§ **Assignment**
Omitting any pictures, transcribe the entries below exactly.

§ **Working data**
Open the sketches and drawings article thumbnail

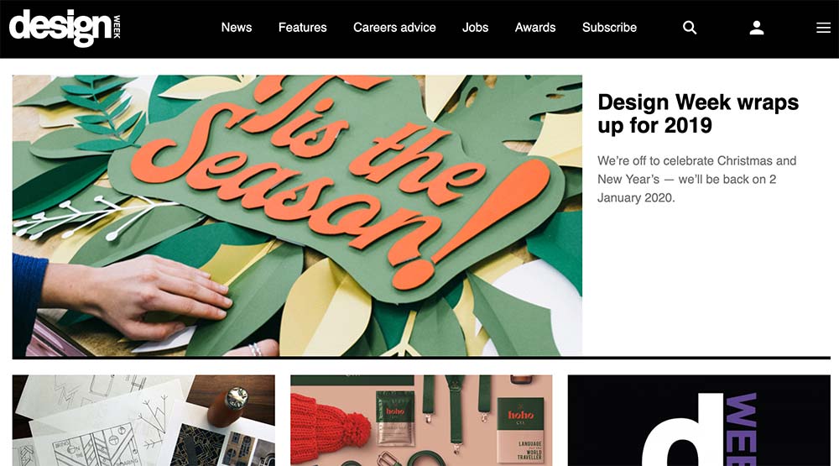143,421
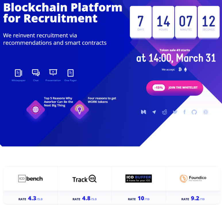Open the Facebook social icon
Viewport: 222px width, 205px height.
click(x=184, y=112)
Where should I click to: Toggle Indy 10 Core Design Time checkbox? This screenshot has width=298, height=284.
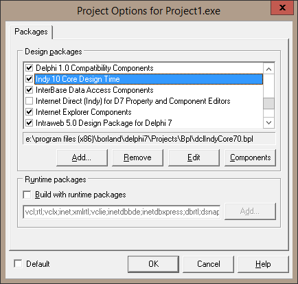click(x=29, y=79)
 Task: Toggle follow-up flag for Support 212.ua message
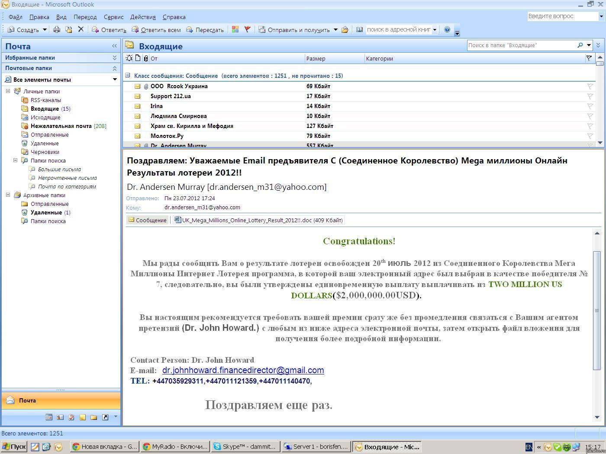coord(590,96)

§ **Written solution**
Open the sketches and drawings article thumbnail

143,421
Open the Facebook social icon
Viewport: 222px width, 205px height.
click(x=184, y=112)
Where should I click to: Toggle Indy 10 Core Design Time checkbox? This screenshot has width=298, height=284.
click(x=29, y=79)
 Task: Toggle follow-up flag for Support 212.ua message
coord(590,96)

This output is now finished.